Il futuro nebbioso dei corsi di lingua e cultura italiana in Svizzera

L’ultima circolare ministeriale, che recide ogni legame fra gli enti gestori svizzeri e gli uffici scolastici consolari, è un concentrato di criticità. Nella «casa» un tempo condivisa fra docenti ministeriali e in loco appaiono ora nuove crepe. Il testo solleva forti preoccupazioni.

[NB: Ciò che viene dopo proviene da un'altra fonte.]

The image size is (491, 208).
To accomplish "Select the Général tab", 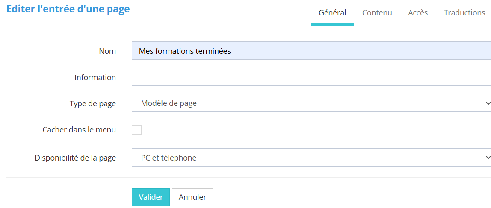I will (332, 13).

Di Guido Gozzano 31 ottobre 2025

 

Erano e continuano ad essere un punto di approdo per migliaia di alunni. Ma per quanto tempo ancora? I cosiddetti «Enti gestori», così si chiamavano dal 1993, anno di nascita, ora si dicono «Enti promotori», organizzano da più di trent’anni i corsi di lingua e cultura italiana in Svizzera, ma per legge è cambiato il loro destino. Il ministero degli Esteri, da cui sgorgano i finanziamenti, nel 2022 ha pubblicato una «circolare» che è di fatto una notifica dolente. Non proprio un divorzio, ma una separazione in casa. In cui appaiono ora nuove crepe.

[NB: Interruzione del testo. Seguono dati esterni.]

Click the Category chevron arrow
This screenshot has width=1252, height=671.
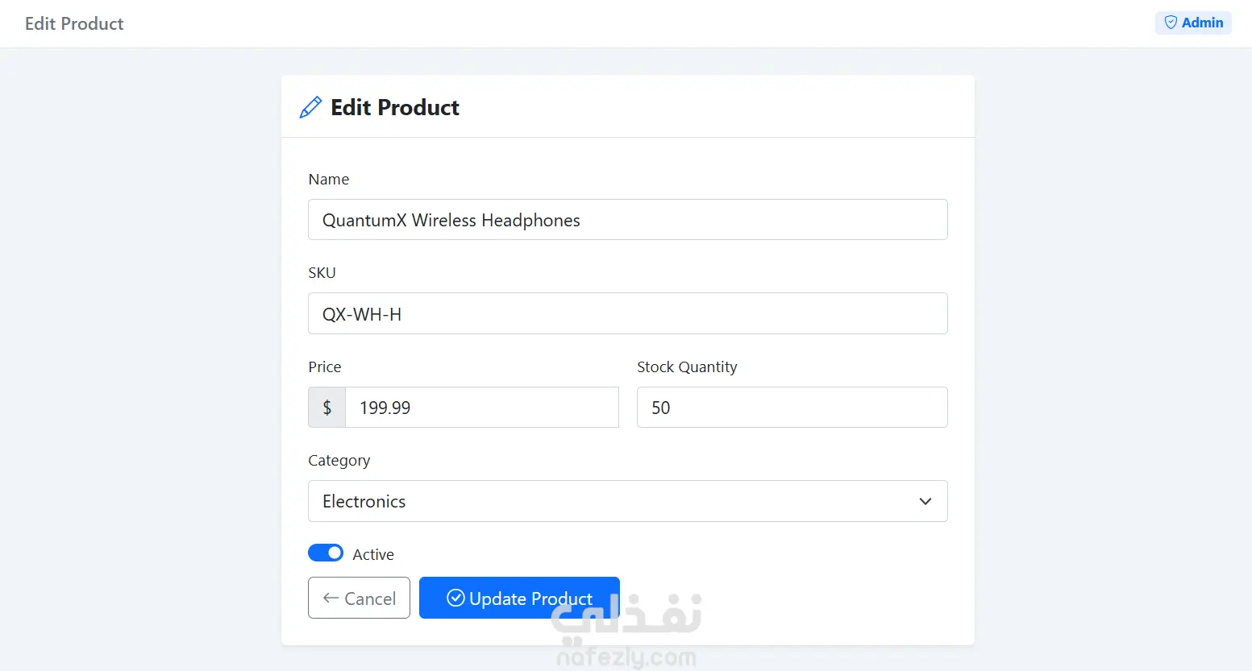tap(925, 501)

Facciamo un passo indietro, agli inizi degli anni Novanta, quando si è avvertito l’urgente bisogno di sopperire alle mancanze dello Stato italiano: nell’estate del 1993, il governo decise di rimpatriare una fetta molto consistente di docenti ministeriali, mentre i figli di genitori immigrati si affacciavano sempre più numerosi ai corsi consolari di lingua e cultura italiana. Allora, per colmare i buchi, sono subentrati i nostri «Enti gestori».

Parliamo dei tanti volenterosi italiani che, riuniti in associazioni di diritto svizzero, sacrificano le serate e i fine settimana per allestire nuove classi e assistere le famiglie. Con un saldo obiettivo, il bene dei bambini, per consolidare il loro apprendimento della lingua e cultura d’origine. Un tempo erano una decina, gli enti gestori; ne rimangono cinque oggi in Svizzera, ciascuno con l’acronimo che lo contraddistingue, il Casli di Zurigo, il Cae di Ginevra, il Cipe di Neuchâtel e Friburgo, il Cpsi di Losanna e l’Ecap di Basilea *.